In light of all the above, the understanding of the obligation of remembrance on these days seems very clear. On a memorial day for a private individual, we wish to preserve a personal connection that we had with the person who died. Remembrance of his deeds, qualities, and life story, as we wrote above, is only the vehicle for that. So too, on the memorial day for those who fell in Israel's wars, we connect ourselves to the supra-personal continuum (though it is composed of many individuals) of the fallen. This is indeed the fitting foundation for meriting independence, which is the fruit of those acts of self-sacrifice. One who is connected to the community has both the right and the ability to enjoy its merits and the fruits of its efforts. The fallen in Israel's wars, as well as those who perished in the Holocaust on the altar of Jewish identity, are the ones who paved the way—the foundations—by whose merit we, together with them, enjoy the results.

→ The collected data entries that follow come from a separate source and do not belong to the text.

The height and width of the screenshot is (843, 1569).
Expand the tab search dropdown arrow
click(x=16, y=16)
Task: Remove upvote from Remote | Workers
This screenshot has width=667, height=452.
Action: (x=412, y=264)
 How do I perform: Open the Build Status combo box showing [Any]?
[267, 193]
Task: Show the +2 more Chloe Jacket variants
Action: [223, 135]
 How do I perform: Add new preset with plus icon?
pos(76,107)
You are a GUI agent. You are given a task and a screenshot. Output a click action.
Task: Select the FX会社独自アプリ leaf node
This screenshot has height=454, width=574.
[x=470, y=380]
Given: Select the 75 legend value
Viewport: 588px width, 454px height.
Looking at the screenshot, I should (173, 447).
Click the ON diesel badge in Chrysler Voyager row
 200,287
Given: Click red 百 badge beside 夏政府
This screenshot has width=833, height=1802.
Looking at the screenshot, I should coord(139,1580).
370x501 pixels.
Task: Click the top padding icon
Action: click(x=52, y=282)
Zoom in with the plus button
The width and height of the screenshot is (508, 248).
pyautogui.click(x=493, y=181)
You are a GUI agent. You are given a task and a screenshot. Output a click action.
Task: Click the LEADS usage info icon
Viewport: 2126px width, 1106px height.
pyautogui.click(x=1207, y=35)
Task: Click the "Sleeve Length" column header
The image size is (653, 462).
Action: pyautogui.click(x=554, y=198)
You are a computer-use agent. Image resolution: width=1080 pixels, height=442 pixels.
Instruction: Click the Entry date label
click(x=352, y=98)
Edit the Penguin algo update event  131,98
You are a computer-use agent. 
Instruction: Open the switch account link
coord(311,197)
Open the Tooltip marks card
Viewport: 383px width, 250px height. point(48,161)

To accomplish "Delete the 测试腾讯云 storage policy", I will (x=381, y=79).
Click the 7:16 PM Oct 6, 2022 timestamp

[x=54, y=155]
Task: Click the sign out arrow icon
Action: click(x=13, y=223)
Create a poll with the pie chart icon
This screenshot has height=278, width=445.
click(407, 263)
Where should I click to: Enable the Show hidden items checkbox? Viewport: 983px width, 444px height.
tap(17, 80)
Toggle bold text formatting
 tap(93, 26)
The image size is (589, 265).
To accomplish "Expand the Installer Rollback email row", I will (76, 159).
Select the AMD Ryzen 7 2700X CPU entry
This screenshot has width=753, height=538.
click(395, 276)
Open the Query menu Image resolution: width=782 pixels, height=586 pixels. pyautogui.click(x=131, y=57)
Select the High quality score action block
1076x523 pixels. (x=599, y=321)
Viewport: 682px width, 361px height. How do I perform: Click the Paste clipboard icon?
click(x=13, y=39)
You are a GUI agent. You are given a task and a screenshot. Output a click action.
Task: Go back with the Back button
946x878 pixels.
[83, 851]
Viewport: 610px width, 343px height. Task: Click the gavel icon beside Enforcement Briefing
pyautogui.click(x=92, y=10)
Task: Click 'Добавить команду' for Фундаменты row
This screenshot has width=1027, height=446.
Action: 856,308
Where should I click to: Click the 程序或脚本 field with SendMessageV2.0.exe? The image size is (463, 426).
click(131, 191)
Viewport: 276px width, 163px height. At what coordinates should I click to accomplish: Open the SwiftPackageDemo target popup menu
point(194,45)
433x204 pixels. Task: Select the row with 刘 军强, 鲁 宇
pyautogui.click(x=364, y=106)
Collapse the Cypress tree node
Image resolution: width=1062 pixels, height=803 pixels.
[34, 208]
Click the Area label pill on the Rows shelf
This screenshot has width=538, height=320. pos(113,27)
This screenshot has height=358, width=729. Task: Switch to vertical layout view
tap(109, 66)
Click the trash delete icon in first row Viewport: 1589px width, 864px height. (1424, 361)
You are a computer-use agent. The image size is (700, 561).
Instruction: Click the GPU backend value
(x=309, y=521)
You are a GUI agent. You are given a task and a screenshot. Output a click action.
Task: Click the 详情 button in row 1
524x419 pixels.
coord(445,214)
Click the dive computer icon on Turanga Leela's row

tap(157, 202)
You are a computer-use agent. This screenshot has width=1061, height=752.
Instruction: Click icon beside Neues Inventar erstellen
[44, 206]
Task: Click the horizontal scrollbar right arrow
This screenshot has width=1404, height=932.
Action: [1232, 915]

When we merit, with God's help, complete redemption, and all stand in their appointed lot at the end of days, we shall realize (as stated in Machshevot Charutz cited above) that nothing was lost. There the last trace of the difference—that is, the remaining remnant of the difference—that is still felt today between those who sacrificed and those who reap the fruits will be erased.
It may be fitting to conclude with the closing passage of the section of Remembrances in the Musaf prayer of the Day of Remembrance (that is, Rosh Hashanah), in which the relation is expressed between remembrance of past sacrifice and hope for the future, and with it also the transition from Memorial Day to Independence Day:
Our God and God of our fathers, remember us with favorable remembrance before You, and attend to us with an attendance of salvation and mercy from the highest heavens of old. And remember for us, Lord our God, the covenant, the kindness, and the oath that You swore to Abraham our father on Mount Moriah. Let the binding with which Abraham our father bound Isaac his son upon the altar appear before You, and how he overcame his compassion in order to do Your will with a whole heart. So too, may Your compassion overcome Your anger toward us, and in Your great goodness may Your wrath turn away from Your people, Your city, and Your inheritance. And fulfill for us, Lord our God, the word that You promised us in Your Torah through Moses Your servant, from the mouth of Your glory, as it is said: “And I will remember for them the covenant of the first ones, whom I brought out of the land of Egypt before the eyes of the nations, to be their God; I am the Lord.” For You are the One who remembers all that is forgotten from eternity, and there is no forgetting before the throne of Your glory; and may You remember the binding of Isaac for his descendants today with mercy. Blessed are You, Lord, who remembers the covenant. (A plea that God remember the covenant and the binding of Isaac, and turn remembrance into salvation, mercy, and redemption.)